NF-KappaB and ZBP-89 Regulate MMP-3 Expression Via a Polymorphic Site in the Promoter

Ruth C. Borghaei, Philadelphia College of Osteopathic Medicine
Grzegorz Gorski, Philadelphia College of Osteopathic Medicine
Masoud Javadi, Philadelphia College of Osteopathic Medicine
Mariah Chambers, Philadelphia College of Osteopathic Medicine

This article was published in Biochemical and Biophysical Research Communications, Volume 382, Issue 2, 1 May 2009, Pages 269–273.
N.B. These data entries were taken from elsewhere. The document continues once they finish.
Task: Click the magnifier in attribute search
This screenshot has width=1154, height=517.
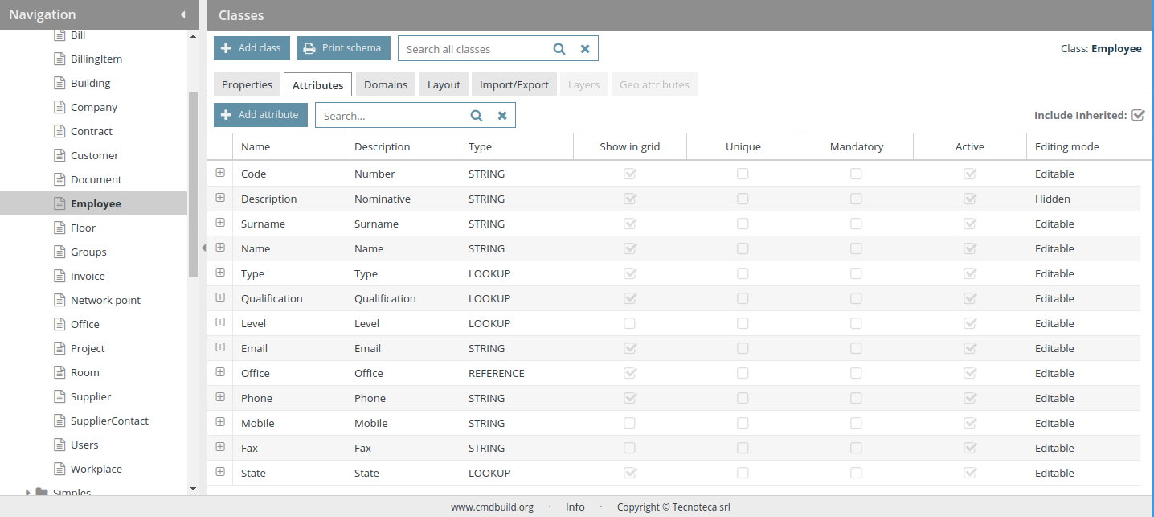Action: [477, 116]
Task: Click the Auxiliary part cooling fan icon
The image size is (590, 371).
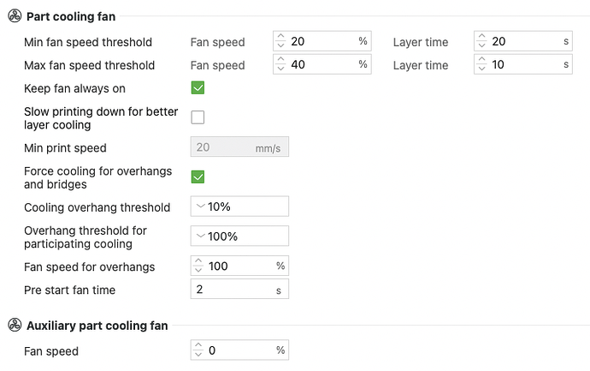Action: point(15,325)
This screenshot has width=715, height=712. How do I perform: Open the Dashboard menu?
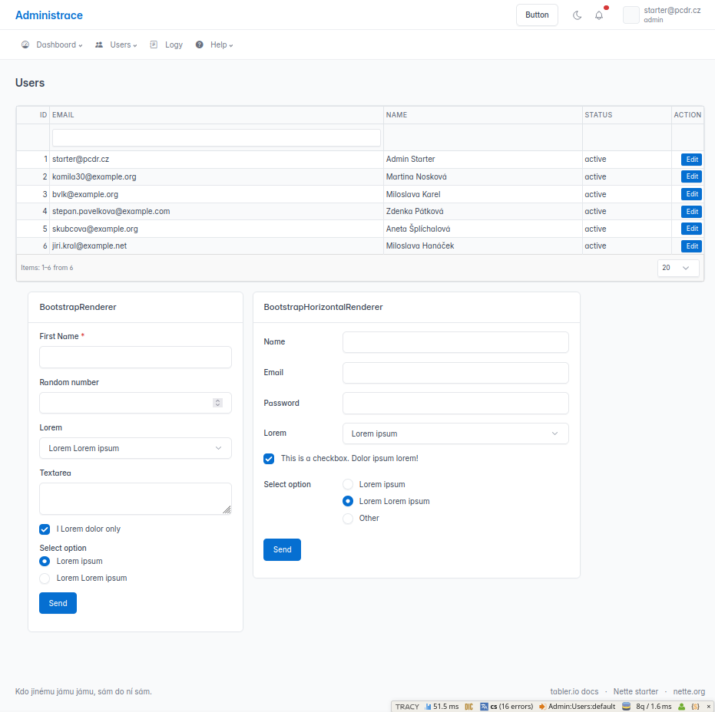(52, 45)
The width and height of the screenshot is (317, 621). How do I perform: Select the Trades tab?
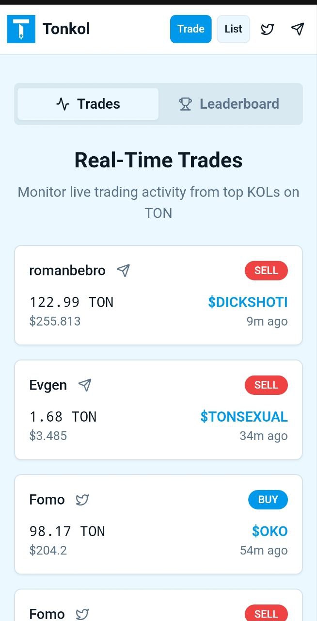pos(87,103)
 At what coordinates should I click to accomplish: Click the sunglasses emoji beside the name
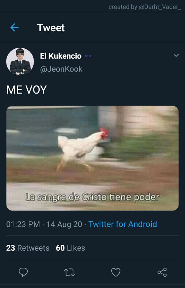pos(88,56)
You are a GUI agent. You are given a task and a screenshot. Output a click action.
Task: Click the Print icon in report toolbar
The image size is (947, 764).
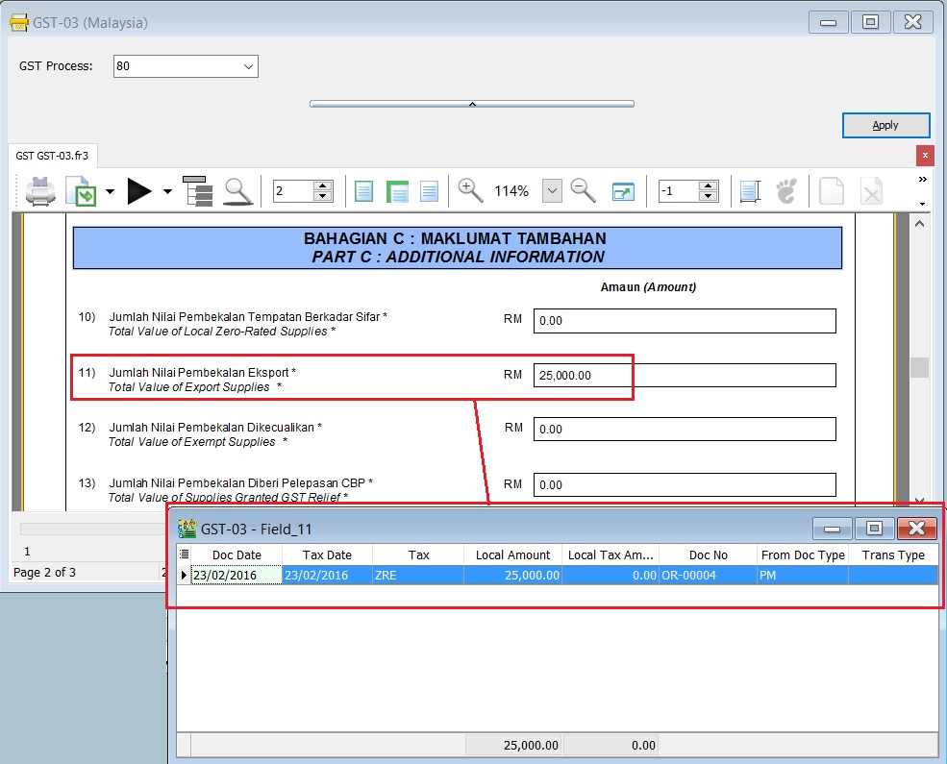coord(40,191)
The published version is available at

Copyright © 2009 Elsevier Inc.


A 5T/6T polymorphism in the human MMP-3 promoter affects gene expression and impacts the risk and/or severity of various pathological conditions. Chromatin immunoprecipitation (ChIP) in human fibroblasts homozygous for the 6T site demonstrate that it is bound by NF-kappaB and ZBP-89 transcription factors in its native chromatin. ChIP in COS-1 cells transfected with plasmids containing the 5T and 6T sites in the context of 2kb of the MMP-3 promoter showed that NF-kappaB p50 binds preferentially to the 6T site, while more ZBP-89 binding is detected to the 5T site. Over-expressed ZBP-89 increased transcription from the 5T promoter but not from the 6T, while NF-kappaB decreased transcription from both promoters, even in the presence of excess ZBP-89. A model is suggested in which the physiological impact of the polymorphism is dependent on the relative levels and activities of these competing factors in various cell types and conditions.